This is true of these novels; Mike Lee does not have to write his story and make it fit in perfectly with whats written in _Angels of Darkness_.



mal310 said:


> I know that authors have their own take on events and I understand this. But the two books each have fundamental and completely different histories for the Dark Angles.


And there is nothing wrong with that, to quote ADB again for what was absolutely perfect:



Dead.Blue.Clown said:


> Now, I'm of the mind that we should tie stuff together, and I respect the people I work with, which is why (for example) you see tips of the cowboy hat to Si Spurrier's work in the old Night Lords novel.
> 
> But it's not a perfect system. A lot of these novels are written by different people at the same time, who do not know each other, and who cannot (literally, it's just not realistically feasible) have contact with each other regarding every aspect of continuity.
> 
> ...


Now in this case, people are actually more inclined to want to go with _Angels of Darkness_ being more correct.



mal310 said:


> AOD suggests that Luther was loyal (as does the opening blurb of Decent of Angels) but in FA he clearly was not. Astelan’s portrayal in FA is farcical to say the least and the whole thing seems a total mess.


And so what? Perhaps after all that time, Astelan became slightly delusional? Its not impossible that over time even the story behind something you are passionate about warps, maybe because its just to hard for you to accept the actual truth. Maybe deep down your really evil.



mal310 said:


> I really enjoy Black Libraries work but I have to hold them responsible for this shambles.


What shambles? Mike Lee has done nothing wrong here; he can reference, tip his hat, or use characters established elsewhere as they were in those novels if he wants to. Or he does not have to, its his choice as the author who was asked to write for that particular series.

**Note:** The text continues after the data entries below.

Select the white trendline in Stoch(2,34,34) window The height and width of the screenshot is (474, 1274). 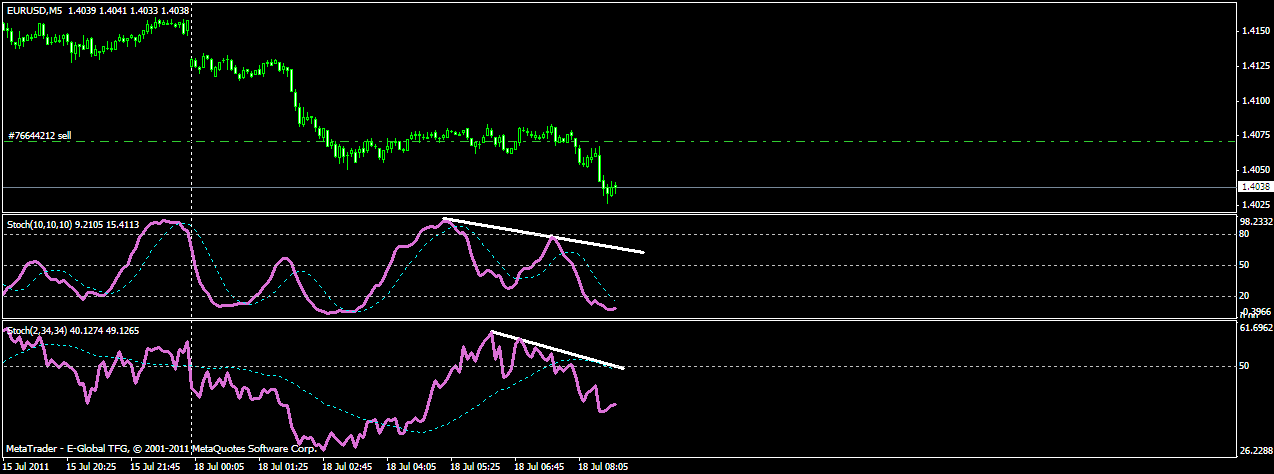point(558,350)
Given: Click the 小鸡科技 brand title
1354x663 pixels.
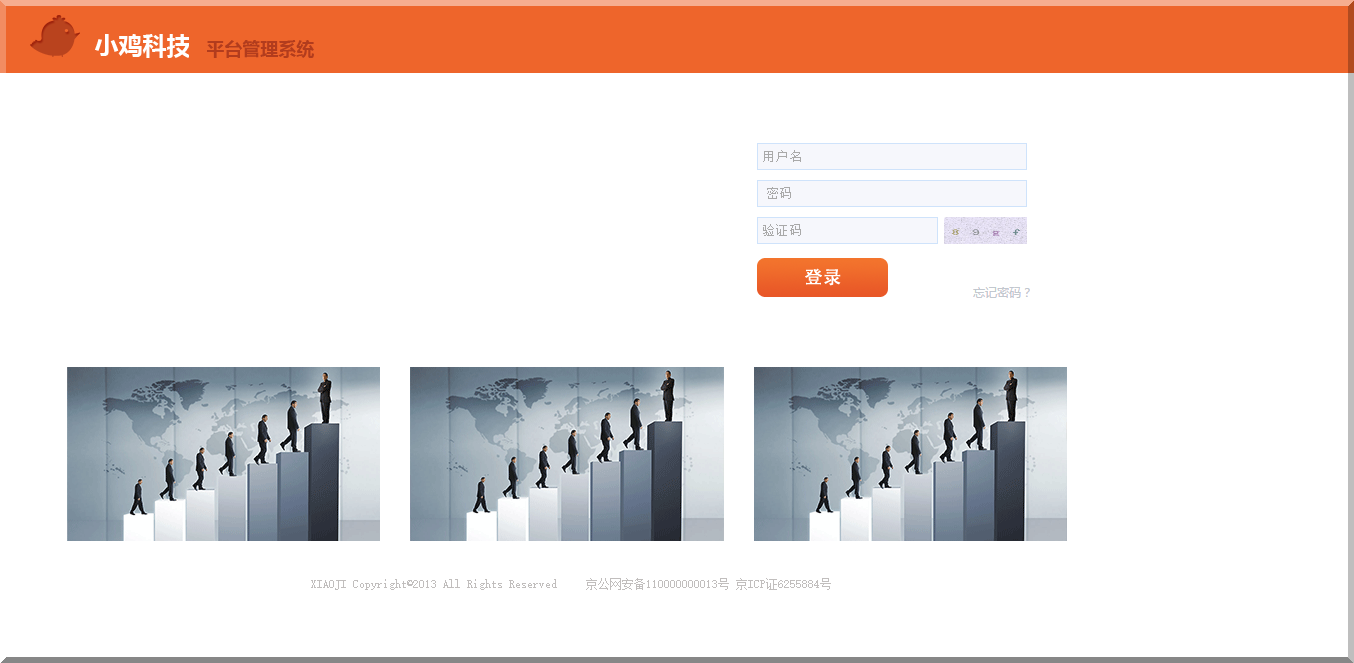Looking at the screenshot, I should (142, 46).
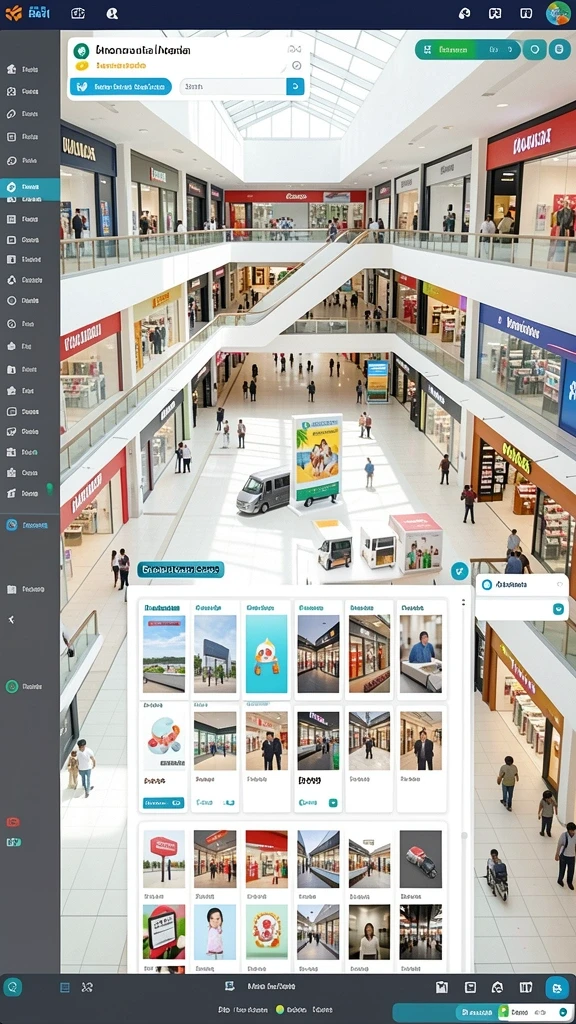
Task: Select the house icon at top of sidebar
Action: (x=11, y=69)
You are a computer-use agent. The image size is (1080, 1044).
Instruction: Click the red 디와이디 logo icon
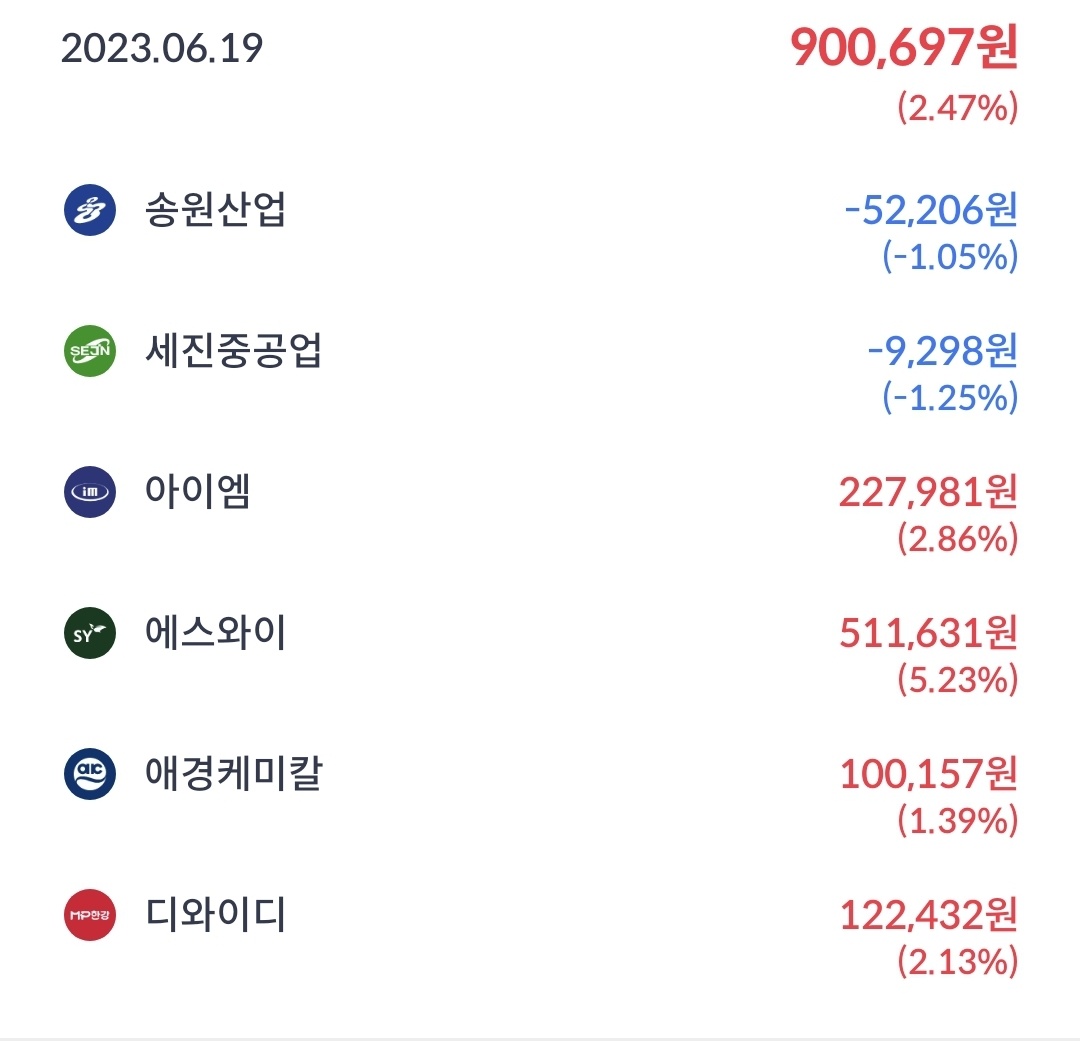coord(90,915)
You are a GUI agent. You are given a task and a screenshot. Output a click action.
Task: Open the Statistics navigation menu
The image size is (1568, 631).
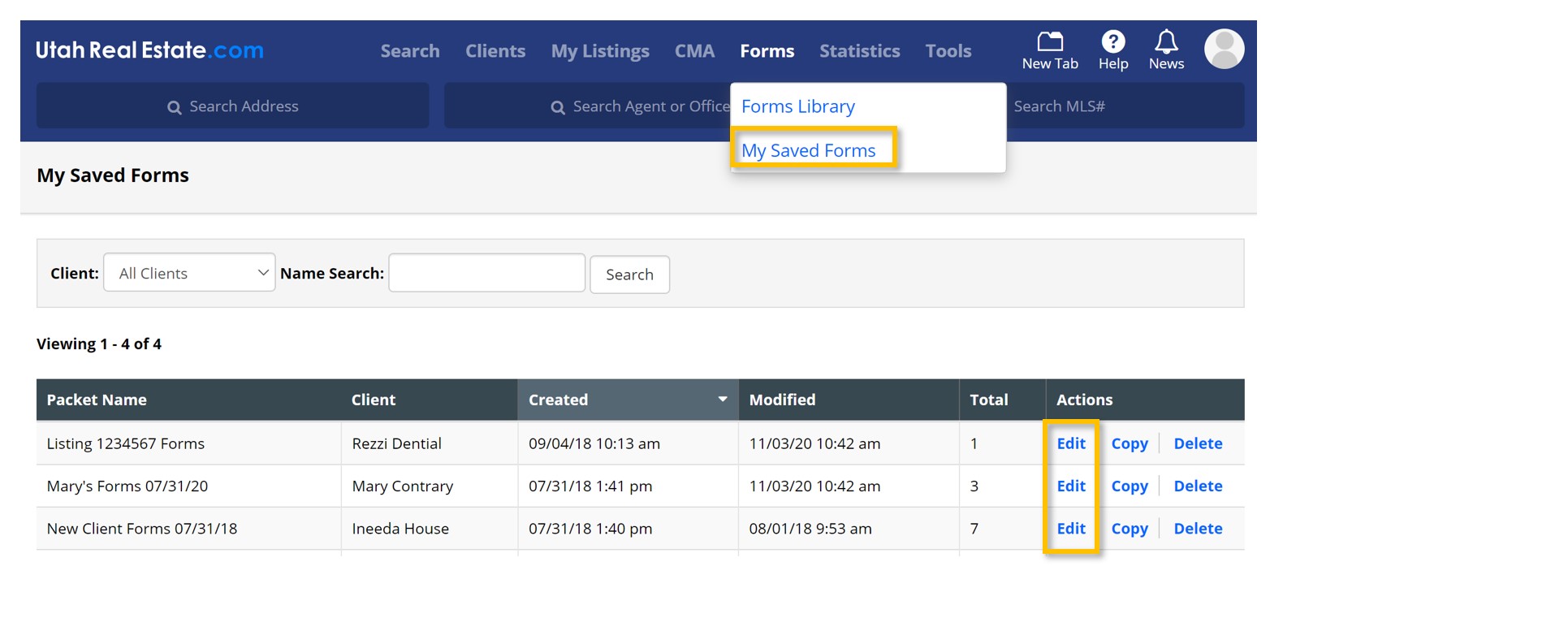859,51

Now I quoted most of a post (post 45 here) so I will finish by quoting the last of it:



Dead.Blue.Clown said:


> Some people will say the Heresy series can ignore whatever it likes, and that only those novels have the authority to state what went on back then. Others will say, I'm sure, the Heresy series is purposefully out to retcon previous work.
> 
> Now, to 99.8% of readers, it won't matter at all. Even to those who have read both. But you watch - there'll always be a few that act like this is some grievous transgression against the natural order, and assign malicious ideas behind it all.


In this case, looks like some of you here make up the .2%


----------



## hippypancake (Jul 14, 2010)

darkreever wins xD


----------



## cragnes417 (Jul 22, 2010)

Its pretty much perspective in this situation in truth we can only wonder what truly happened both side of dark angels. If it come's down to it i would wait and see what Lion EL johnson (or GW) has to say about it


----------



## mal310 (May 28, 2010)

darkreever said:


> I'm sorry but what?!


First up, are you Mike Lee?



darkreever said:


> And so what? They are written by two different authors at two different points in time. Its no wonder they do not match up, theres no reason they should be.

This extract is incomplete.